Computation of weighted sum as below is common in practice.

*NumericExtensions.jl* directly supports such computation via `wsum`

and `wsumfdiff`

:

```
wsum(w, x) # weighted sum of x with weights w
wsum(w, f1, x1) # weighted sum of f1(x1) with weights w
wsum(w, f2, x1, x2) # weighted sum of f2(x1, x2) with weights w
wsum(w, f3, x1, x2, x3) # weighted sum of f3(x1, x2, x3) with weights w
wsumfdiff(w, f2, x, y) # weighted sum of f2(x - y) with weights w
```

These functions also support computing the weighted sums along a specific dimension:

```
wsum(w, x, dim)
wsum!(dst, w, x, dim)
wsum(w, f1, x1, dim)
wsum!(dst, w, f1, x1, dim)
wsum(w, f2, x1, x2, dim)
wsum!(dst, w, f2, x1, x2, dim)
wsum(w, f3, x1, x2, x3, dim)
wsum!(dst, w, f3, x1, x2, x3, dim)
wsumfdiff(w, f2, x, y, dim)
wsumfdiff!(dst, w, f2, x, y, dim)
```

Furthermore, `wsumabs`

, `wsumabsdiff`

, `wsumsq`

, `wsumsqdiff`

are provided to compute weighted sum of absolute values / squares to simplify common use:

```
wsumabs(w, x) # weighted sum of abs(x)
wsumabs(w, x, dim)
wsumabs!(dst, w, x, dim)
wsumabsdiff(w, x, y) # weighted sum of abs(x - y)
wsumabsdiff(w, x, y, dim)
wsumabsdiff!(dst, w, x, y, dim)
wsumsq(w, x) # weighted sum of abs2(x)
wsumsq(w, x, dim)
wsumsq!(dst, w, x, dim)
wsumsqdiff(w, x, y) # weighted sum of abs2(x - y)
wsumsqdiff(w, x, y, dim)
wsumsqdiff!(dst, w, x, y, dim)
```

## Performance¶

The reduction and map-reduction functions are carefully optimized. In particular, several tricks lead to performance improvement:

- computation is performed in a cache-friendly manner;
- computation completes in a single pass without creating intermediate arrays;
- kernels are inlined via the use of typed functors;
- inner loops use linear indexing (with pre-computed offset);
- opportunities of using BLAS are exploited.
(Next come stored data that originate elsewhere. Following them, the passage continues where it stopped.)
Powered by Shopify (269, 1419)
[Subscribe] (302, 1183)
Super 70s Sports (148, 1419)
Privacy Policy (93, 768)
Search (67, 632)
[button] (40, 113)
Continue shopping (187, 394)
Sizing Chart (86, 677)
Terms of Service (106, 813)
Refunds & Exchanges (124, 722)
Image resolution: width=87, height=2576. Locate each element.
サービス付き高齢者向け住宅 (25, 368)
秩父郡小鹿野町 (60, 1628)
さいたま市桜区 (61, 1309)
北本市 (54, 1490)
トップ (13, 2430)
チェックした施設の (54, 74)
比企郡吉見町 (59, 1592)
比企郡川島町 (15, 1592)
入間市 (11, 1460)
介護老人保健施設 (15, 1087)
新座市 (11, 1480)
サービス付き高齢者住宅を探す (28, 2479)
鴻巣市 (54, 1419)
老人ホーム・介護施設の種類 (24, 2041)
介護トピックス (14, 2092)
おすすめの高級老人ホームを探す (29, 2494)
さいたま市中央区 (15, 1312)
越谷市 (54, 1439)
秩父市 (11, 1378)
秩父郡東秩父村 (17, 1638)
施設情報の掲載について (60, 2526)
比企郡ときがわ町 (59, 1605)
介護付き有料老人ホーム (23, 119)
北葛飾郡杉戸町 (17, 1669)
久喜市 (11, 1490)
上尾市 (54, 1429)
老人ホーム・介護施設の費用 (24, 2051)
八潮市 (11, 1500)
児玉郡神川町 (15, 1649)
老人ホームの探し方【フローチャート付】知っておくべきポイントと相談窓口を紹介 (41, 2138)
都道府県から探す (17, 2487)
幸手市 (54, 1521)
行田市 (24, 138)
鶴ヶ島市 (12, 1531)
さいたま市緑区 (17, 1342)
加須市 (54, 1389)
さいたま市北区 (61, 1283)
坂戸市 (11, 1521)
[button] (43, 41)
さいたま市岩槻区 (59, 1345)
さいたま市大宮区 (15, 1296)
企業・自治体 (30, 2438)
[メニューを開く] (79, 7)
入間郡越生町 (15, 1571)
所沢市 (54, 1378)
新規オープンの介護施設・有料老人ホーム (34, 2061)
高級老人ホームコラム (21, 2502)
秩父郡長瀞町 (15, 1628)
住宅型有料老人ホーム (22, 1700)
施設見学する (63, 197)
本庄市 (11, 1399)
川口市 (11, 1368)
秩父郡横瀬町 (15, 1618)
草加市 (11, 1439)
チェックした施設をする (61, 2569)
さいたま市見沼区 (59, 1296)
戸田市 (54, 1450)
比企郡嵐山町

Generally, many of the reduction functions in this package can achieve *3x - 12x* speed up as compared to the typical Julia expression.

We observe further speed up for certain functions:

- full reduction with
`sumabs`

,`sumsq`

, and`dot`

utilize BLAS level 1 routines, and they achieve*10x*to*30x*speed up. - For
`var`

and`std`

, we devise dedicated procedures, where computational steps are very carefully scheduled such that most computation is conducted in a single pass. This results in about*25x*speedup.